_Exercise_
Copy every line of the records below that holds the word "will".

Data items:
-*-*-
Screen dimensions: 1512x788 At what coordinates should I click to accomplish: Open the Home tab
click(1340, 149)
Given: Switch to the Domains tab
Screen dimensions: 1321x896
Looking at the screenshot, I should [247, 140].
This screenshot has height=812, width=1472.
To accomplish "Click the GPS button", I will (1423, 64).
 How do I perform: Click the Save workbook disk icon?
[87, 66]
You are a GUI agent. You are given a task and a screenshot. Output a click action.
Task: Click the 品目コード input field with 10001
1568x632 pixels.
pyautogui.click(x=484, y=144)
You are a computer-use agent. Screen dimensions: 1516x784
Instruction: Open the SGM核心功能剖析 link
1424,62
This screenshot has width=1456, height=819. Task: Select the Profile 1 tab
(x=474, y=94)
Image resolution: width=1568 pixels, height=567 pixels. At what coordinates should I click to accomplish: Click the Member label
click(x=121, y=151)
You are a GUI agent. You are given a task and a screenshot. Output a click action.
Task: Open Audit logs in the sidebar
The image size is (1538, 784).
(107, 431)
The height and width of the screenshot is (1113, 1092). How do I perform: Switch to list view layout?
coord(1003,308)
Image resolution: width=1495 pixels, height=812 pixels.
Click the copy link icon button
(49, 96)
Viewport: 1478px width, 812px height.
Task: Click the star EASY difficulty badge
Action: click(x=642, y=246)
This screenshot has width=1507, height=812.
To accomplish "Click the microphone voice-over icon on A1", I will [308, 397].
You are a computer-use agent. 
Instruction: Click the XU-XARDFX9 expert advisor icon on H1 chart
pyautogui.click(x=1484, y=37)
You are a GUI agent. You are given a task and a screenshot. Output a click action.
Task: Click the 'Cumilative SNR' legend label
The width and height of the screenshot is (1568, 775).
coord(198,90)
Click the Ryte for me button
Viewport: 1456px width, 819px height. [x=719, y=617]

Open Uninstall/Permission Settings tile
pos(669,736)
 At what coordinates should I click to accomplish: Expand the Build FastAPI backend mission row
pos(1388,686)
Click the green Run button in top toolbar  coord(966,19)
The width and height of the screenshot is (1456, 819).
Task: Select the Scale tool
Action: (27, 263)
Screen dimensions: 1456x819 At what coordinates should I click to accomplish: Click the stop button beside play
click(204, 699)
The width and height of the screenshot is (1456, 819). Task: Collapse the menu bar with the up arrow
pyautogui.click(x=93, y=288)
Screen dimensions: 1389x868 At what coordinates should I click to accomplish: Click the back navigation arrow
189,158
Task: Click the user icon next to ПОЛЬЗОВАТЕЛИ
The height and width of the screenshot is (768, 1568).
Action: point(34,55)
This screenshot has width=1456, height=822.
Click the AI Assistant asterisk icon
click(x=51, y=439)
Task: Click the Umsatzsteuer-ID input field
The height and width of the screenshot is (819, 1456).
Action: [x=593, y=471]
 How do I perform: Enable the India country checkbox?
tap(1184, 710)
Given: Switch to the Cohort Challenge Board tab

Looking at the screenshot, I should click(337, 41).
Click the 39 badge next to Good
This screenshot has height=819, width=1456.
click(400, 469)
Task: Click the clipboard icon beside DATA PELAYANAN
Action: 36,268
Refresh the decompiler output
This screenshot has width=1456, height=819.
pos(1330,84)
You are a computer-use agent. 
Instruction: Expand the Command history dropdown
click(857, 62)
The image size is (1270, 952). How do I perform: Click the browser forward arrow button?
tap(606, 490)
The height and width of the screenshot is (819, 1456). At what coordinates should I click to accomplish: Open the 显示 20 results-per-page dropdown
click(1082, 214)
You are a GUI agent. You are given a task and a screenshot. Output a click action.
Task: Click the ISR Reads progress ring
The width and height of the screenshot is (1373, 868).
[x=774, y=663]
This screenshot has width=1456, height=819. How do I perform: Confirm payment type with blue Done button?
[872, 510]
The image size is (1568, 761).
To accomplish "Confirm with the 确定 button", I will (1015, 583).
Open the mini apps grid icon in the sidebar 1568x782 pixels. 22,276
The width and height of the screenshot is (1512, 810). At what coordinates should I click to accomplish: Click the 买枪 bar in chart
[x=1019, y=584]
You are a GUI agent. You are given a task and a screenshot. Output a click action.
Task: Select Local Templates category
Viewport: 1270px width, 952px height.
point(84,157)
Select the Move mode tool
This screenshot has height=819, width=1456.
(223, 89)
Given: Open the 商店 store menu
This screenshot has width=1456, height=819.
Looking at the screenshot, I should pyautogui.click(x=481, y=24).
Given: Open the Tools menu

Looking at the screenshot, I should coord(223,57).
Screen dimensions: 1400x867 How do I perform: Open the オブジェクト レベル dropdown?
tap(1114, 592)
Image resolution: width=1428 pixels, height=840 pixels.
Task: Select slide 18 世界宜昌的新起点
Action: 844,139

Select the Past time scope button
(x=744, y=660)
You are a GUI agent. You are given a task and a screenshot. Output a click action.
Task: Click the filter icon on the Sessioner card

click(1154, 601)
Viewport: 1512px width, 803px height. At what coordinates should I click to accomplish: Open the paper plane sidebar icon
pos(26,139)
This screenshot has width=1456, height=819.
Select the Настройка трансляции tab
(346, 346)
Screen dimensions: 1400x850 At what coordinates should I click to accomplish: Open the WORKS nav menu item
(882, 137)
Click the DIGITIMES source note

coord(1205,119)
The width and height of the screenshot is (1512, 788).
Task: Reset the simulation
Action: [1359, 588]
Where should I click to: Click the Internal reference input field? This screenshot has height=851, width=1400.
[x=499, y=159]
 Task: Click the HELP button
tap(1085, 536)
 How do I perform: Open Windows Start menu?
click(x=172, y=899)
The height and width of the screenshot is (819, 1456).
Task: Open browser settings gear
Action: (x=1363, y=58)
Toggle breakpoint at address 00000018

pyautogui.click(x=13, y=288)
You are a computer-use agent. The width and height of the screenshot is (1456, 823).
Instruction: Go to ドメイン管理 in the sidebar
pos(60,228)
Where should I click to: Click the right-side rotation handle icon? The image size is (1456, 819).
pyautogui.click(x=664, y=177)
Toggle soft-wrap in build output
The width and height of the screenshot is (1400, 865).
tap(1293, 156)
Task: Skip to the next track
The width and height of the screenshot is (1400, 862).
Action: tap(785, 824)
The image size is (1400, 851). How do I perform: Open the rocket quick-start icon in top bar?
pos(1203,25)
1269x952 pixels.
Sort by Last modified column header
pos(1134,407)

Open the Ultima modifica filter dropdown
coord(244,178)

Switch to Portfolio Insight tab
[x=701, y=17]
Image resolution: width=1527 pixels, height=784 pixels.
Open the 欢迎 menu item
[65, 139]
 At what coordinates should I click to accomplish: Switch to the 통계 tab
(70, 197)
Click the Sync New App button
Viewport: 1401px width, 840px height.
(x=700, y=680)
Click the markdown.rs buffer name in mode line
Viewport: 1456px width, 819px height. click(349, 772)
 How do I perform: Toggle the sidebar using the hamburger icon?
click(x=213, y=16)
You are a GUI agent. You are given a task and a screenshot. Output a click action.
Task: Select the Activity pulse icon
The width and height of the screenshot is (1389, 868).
-*-*-
_Solution for this exercise_
To accomplish "Click the GPS button", I will (1423, 64).
To accomplish "Click the microphone voice-over icon on A1", I will [308, 397].
To accomplish "Confirm with the 确定 button", I will (1015, 583).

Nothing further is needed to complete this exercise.